* **Aim of the task**: Could you restate word for word only the lines below from the one holding "Screenshot is 360x1238." to the one holding "Collapse All (48, 67)", inclusive, and leave out the pictures?

* **Data for this task**:
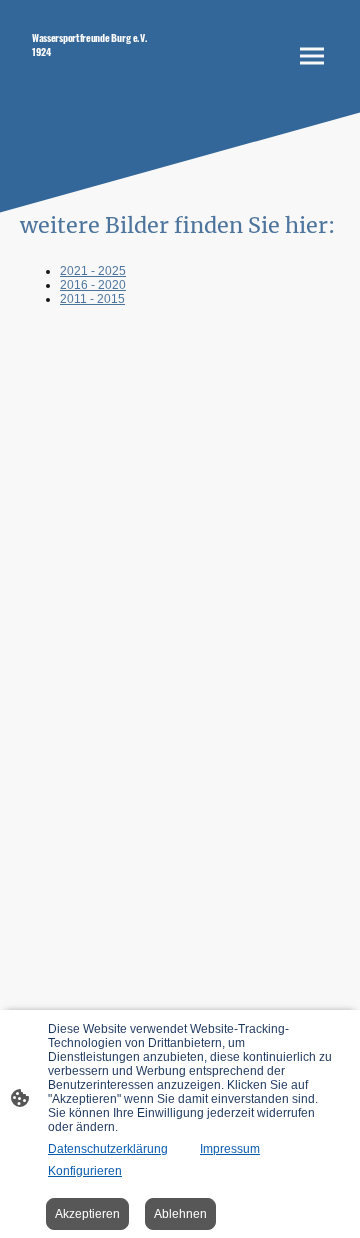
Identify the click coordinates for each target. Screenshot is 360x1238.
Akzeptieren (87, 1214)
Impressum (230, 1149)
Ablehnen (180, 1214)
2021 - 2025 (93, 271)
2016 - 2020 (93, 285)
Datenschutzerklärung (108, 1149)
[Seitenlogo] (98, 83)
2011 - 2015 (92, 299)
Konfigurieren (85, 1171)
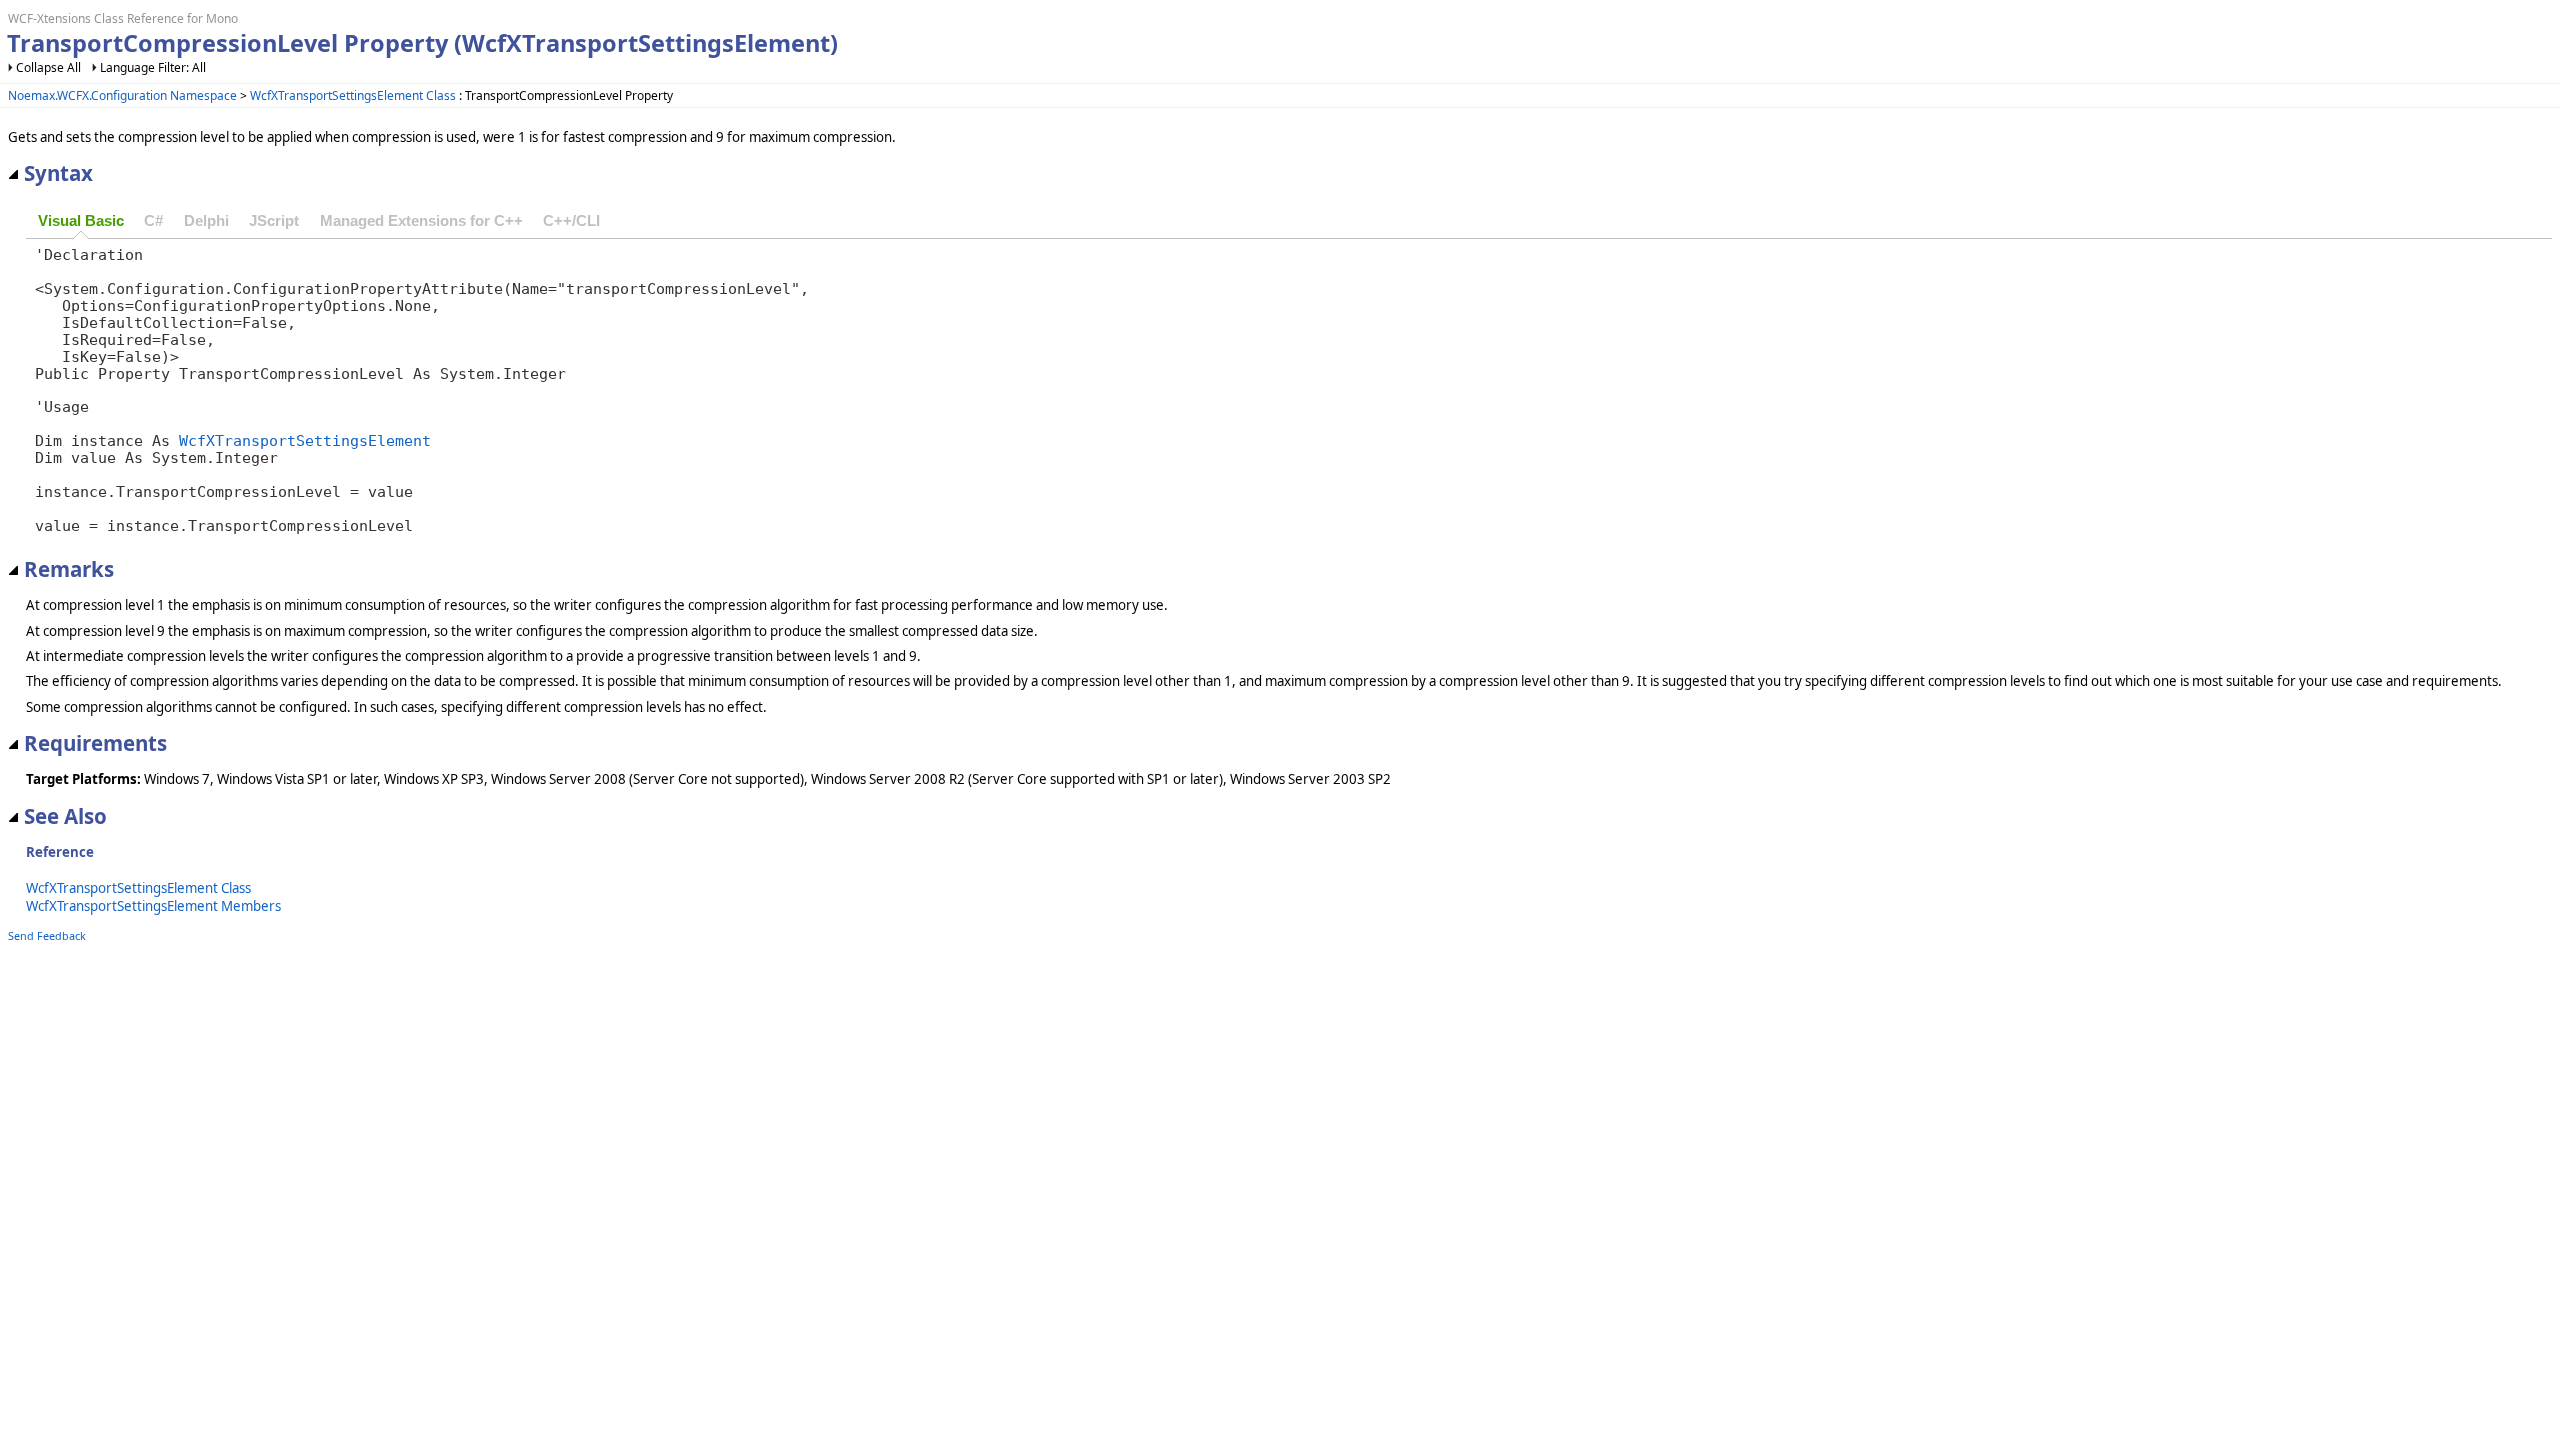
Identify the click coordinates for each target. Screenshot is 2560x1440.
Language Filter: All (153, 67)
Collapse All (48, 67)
* * *
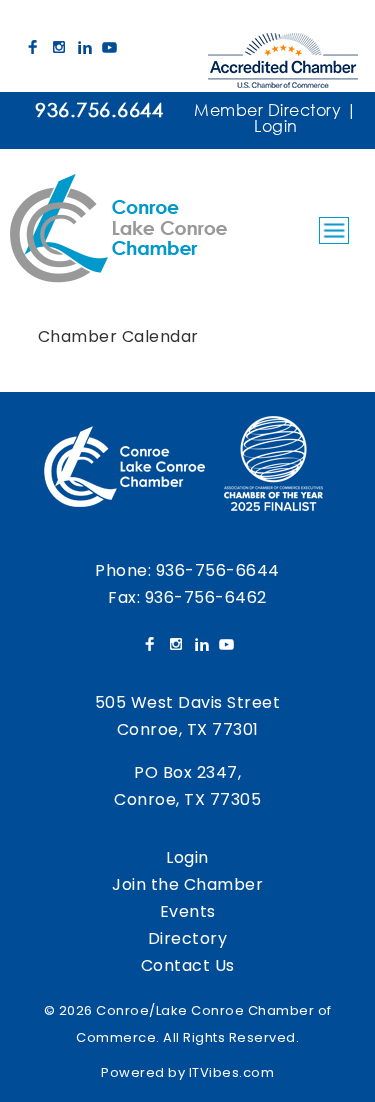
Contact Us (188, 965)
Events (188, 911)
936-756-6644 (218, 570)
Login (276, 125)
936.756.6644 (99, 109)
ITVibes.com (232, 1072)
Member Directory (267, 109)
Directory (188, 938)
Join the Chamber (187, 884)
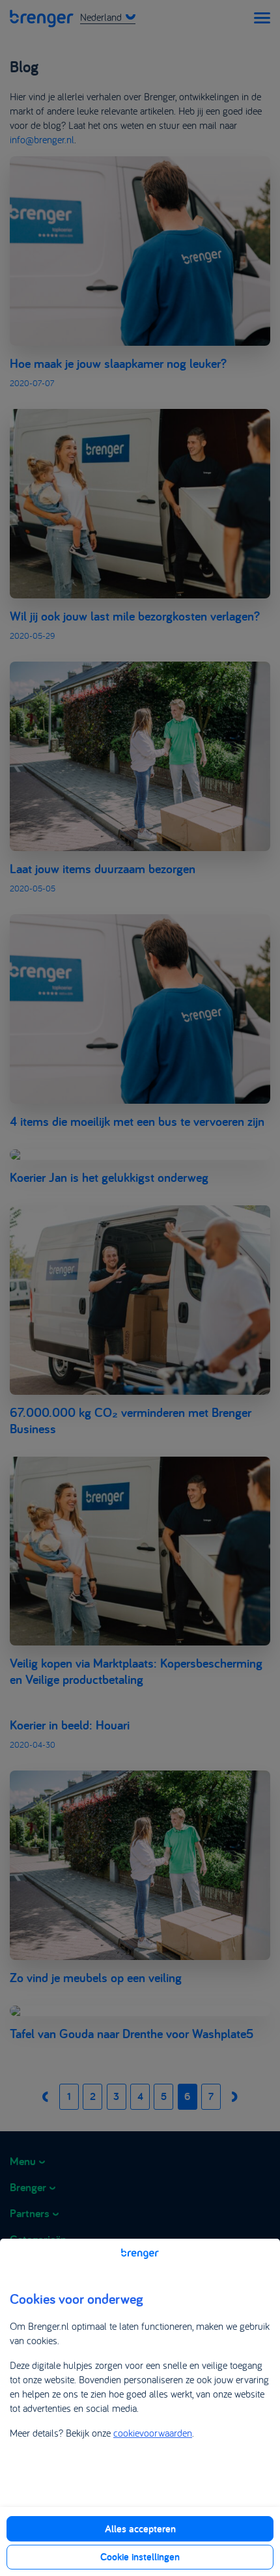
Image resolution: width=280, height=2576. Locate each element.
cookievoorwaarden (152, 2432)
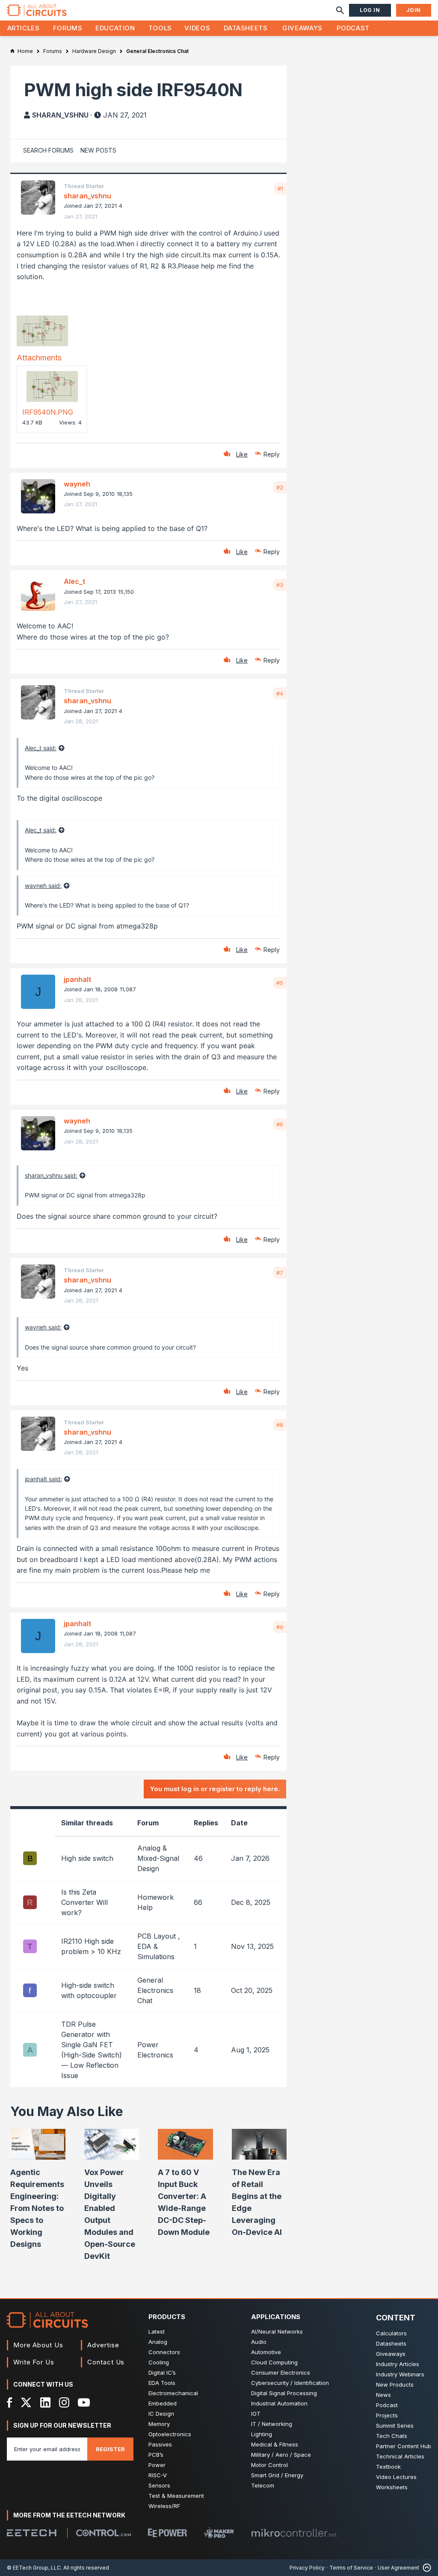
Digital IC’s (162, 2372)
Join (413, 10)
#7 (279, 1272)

* **Answer space**:
Identify the click coordinates for each target. Screenshot is 360x1238.
Akzeptieren (87, 1214)
Impressum (230, 1149)
Ablehnen (180, 1214)
2021 - 2025 (93, 271)
2016 - 2020 (93, 285)
Datenschutzerklärung (108, 1149)
[Seitenlogo] (98, 83)
2011 - 2015 (92, 299)
Konfigurieren (85, 1171)
Identify the click coordinates for each target. Screenshot is 2560x1440.
Language Filter: All (153, 67)
Collapse All (48, 67)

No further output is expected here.